In the context of shelving space, suppliers can pay more for their products to be at eye level. This prime real estate can vary depending on the audience, though. US researchers in 2014 measured the shelf placement and eye positioning of 86 cereal box characters in 10 grocery stores, for example. They found the children-centric packaging aligned with the height of kids.
Could this manipulation of sorts be fair, especially when we’re talking about a vulnerable group?
Advertising to children gets murky. The Advertising Standards Authority’s (ASA) Children and Young People’s Advertising Code recognises the need to protect children under the United Nations Convention on the Rights of the Child.
The problem is twofold: the self-regulated body is - again - voluntary (and industry-funded), meaning companies can choose whether to take on board its decisions, and the ASA’s scope is limited. It doesn’t deal with prime real estate, product configurations (targeting kids at the checkout), or food labels.
In contrast, last year restrictions came into force in the UK to crack down on promotions and placement of certain foods and drinks high in fat, salt, or sugar.

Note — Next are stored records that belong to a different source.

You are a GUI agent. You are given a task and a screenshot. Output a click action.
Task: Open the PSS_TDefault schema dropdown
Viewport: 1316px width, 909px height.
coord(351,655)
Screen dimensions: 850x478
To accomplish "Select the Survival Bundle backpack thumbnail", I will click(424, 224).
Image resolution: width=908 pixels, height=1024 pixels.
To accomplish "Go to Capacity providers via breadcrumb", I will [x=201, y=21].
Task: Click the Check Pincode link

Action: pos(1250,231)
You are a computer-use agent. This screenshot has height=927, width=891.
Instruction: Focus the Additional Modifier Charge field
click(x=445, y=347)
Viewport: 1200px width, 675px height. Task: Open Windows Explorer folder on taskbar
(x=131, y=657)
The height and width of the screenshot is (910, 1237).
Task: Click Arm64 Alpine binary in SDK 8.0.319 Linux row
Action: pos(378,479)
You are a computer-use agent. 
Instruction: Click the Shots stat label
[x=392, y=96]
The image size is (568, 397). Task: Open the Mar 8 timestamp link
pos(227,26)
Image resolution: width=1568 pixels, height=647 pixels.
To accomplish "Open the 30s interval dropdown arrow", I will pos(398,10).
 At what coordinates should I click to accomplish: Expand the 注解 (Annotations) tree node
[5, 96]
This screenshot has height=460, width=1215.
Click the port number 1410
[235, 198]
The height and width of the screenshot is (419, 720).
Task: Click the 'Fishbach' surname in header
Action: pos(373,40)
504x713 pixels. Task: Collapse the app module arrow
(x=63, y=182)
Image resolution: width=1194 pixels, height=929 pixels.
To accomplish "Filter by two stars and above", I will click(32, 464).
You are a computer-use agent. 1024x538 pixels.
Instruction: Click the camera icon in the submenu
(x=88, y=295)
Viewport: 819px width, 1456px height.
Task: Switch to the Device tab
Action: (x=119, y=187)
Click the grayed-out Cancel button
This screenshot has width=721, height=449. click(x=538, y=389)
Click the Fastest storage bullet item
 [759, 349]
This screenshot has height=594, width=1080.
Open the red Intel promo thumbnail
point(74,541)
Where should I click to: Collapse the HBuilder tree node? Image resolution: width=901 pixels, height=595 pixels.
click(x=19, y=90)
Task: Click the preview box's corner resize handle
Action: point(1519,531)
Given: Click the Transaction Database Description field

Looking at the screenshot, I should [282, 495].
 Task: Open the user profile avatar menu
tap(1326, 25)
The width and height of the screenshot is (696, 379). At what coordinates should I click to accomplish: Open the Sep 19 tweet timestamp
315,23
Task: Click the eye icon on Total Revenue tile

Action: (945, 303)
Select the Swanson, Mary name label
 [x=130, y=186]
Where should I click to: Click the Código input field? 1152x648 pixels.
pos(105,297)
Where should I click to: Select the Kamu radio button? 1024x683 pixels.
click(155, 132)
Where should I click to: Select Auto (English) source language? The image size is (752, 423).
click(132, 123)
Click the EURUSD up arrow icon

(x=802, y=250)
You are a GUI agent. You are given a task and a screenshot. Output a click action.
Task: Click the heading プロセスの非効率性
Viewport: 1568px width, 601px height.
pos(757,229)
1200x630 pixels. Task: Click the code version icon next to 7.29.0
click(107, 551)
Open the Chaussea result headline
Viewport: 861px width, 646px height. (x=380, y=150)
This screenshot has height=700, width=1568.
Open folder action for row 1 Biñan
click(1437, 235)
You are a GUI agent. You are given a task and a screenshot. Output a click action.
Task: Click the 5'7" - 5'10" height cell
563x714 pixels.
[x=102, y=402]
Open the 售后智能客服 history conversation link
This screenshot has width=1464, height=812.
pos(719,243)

Promotions of less healthy foods are now restricted in certain areas - store entrances, aisle ends, and checkouts, for example.
“Compliance by industry with the promotion and placement regulations can significantly improve our food environment by ensuring healthier food is more easily accessible and more visible in shops, ultimately supporting people to lead healthier lives,” the regulation guidelines read.
In Aotearoa, promotions and techniques were highlighted in the Commerce Commission’s mega Retail Grocery Market Study in 2020, yet the former Labour Government’s Grocery Supply Code of Conduct merely suggested that any deals made between suppliers and retailers were to be negotiated and fair between the parties. In other words, transparency over shelving space or tricks of the trade weren’t discussed - a missed opportunity, in my view.
What does this all mean? It’s great to see Woolworths moving closer to a system that values customers over profits. Should suppliers, retailers and advertising aficionados be left to determine the agenda? I’m not convinced.
An earlier version of this story said Dr Shane Reti wanted to remove the Health Star rating system for food. Reti has clarified that he would like to review the system because it was not clear that it was fit for purpose.